> **ACTION ITEM**: Only the lines from the one containing "Presse (108, 347)" to the end of the records should be given again, word for word and in full.

*** Opening of TASK INPUTS ***

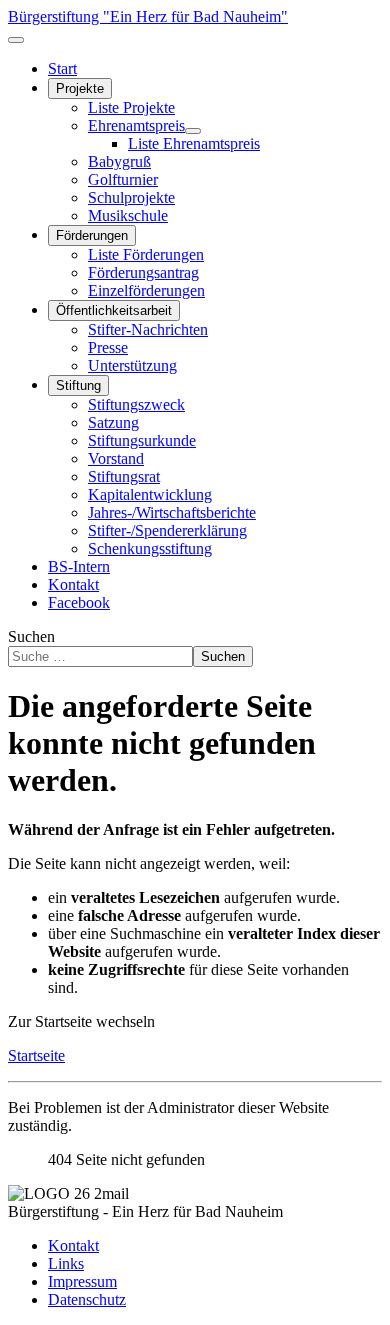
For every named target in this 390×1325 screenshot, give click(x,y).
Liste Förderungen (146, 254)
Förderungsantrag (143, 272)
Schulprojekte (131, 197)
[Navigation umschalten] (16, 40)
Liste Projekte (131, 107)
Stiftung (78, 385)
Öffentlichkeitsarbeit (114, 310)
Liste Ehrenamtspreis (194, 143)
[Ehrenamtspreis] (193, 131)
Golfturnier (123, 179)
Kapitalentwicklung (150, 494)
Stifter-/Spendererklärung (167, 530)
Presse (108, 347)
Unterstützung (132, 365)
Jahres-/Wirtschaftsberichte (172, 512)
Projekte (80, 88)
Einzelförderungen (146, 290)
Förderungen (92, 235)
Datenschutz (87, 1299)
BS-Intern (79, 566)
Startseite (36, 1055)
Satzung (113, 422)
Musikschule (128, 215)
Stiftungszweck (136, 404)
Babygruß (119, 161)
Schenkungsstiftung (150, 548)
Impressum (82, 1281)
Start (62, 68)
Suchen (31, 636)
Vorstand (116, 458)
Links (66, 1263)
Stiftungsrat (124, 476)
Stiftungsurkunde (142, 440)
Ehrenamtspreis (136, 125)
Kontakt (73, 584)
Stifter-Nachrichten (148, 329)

*** Close of TASK INPUTS ***

> **YOUR SOLUTION**:
Presse (108, 347)
Unterstützung (132, 365)
Jahres-/Wirtschaftsberichte (172, 512)
Projekte (80, 88)
Einzelförderungen (146, 290)
Förderungen (92, 235)
Datenschutz (87, 1299)
BS-Intern (79, 566)
Startseite (36, 1055)
Satzung (113, 422)
Musikschule (128, 215)
Stiftungszweck (136, 404)
Babygruß (119, 161)
Schenkungsstiftung (150, 548)
Impressum (82, 1281)
Start (62, 68)
Suchen (31, 636)
Vorstand (116, 458)
Links (66, 1263)
Stiftungsrat (124, 476)
Stiftungsurkunde (142, 440)
Ehrenamtspreis (136, 125)
Kontakt (73, 584)
Stifter-Nachrichten (148, 329)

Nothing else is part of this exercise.